When looking at the types of amenities we can see that Places of Worship tops the list at 688. This number doesn't match up to the query I ran before on religious locations. Perhaps some node amenities are not labeled correctly in the data or are missing designations. 

```python
query=cur.execute("SELECT value, COUNT(*) AS num FROM nodes_tags WHERE key='amenity' GROUP BY value ORDER BY num DESC;")
pprint.pprint(cur.fetchall())

[(u'place_of_worship', 688),
 (u'school', 171),
 (u'restaurant', 87),
 (u'bicycle_rental', 70),
 (u'fast_food', 22),
 (u'bar', 21),
 (u'fuel', 20),
 (u'library', 15),
 (u'cafe', 13),
 (u'post_office', 10),
 (u'social_facility', 9),
 (u'grave_yard', 8),
 (u'parking', 7),
 (u'vending_machine', 6),
 (u'toilets', 6),
 (u'theatre', 6),
 (u'pharmacy', 6),
 (u'bench', 6),
 (u'pub', 5),
 (u'kindergarten', 5),
 (u'fountain', 4),
 (u'clinic', 4),
 (u'car_rental', 4),
 (u'bicycle_repair_station', 4),
 (u'fire_station', 3),
 (u'doctors', 3),
 (u'community_centre', 3),
 (u'bank', 3),
 (u'atm', 3),
 (u'waste_basket', 2),
 (u'university', 2),
 (u'research_institute', 2),
 (u'public_building', 2),
 (u'police', 2),
 (u'nursing_home', 2),
 (u'nightclub', 2),
 (u'ice_cream', 2),
 (u'hospital', 2),
 (u'courthouse', 2),
 (u'college', 2),
 (u'charging_station', 2),
 (u'car_wash', 2),
 (u'bicycle_parking', 2),
 (u'veterinary', 1),
 (u'shelter', 1),
 (u'prison', 1),
 (u'marketplace', 1),
 (u'dentist', 1),
 (u'clock', 1),
 (u'childcare', 1),
 (u'bus_station', 1),
 (u'bbq', 1)]
```

# Improvements that could be made

## Religious Locations
Since Christianity is broken into many denominations, it would be interesting to see the counts for those denominations. I would be very interested in doing some analysis on the demonination and informations about the surrounding area such as average income, crime rate, and housing prices. 

## Resturaunts
Some of the resturaunts need to be broken into multiple catagories or labeled correctly. These designations could be broken into multiple columns for the entry. 

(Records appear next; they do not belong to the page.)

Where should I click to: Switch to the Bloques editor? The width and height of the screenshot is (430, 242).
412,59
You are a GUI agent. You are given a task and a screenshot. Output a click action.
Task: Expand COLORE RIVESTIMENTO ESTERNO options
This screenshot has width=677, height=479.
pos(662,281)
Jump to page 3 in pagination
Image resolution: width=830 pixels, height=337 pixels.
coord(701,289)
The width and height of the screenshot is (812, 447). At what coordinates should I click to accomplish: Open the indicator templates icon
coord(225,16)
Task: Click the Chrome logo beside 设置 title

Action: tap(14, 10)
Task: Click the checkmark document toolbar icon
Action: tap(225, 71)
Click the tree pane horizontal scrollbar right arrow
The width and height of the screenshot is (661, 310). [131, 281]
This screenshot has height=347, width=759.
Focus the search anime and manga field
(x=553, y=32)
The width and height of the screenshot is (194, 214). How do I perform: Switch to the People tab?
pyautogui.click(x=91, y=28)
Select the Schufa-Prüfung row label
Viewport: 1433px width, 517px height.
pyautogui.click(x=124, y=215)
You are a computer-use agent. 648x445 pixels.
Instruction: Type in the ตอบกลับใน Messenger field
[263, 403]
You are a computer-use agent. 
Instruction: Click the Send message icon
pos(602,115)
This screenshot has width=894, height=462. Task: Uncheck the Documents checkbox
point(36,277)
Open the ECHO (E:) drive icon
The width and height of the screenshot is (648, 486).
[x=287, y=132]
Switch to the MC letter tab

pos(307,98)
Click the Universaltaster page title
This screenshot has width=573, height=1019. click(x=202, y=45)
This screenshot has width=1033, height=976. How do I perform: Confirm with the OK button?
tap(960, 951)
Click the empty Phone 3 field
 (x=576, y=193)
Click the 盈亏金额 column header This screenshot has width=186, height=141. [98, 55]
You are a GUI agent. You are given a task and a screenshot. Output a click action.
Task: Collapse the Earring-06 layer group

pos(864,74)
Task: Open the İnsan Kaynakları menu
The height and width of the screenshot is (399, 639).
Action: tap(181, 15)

## Validating data for user submissions
Since I suspect that some data is missing from the nodes. It would be helpful if OpenStreetMap validated the submissions of users to verify that a resturaunt type is set or that street names are not using abbreviations. This would make queries easier and less prone to error.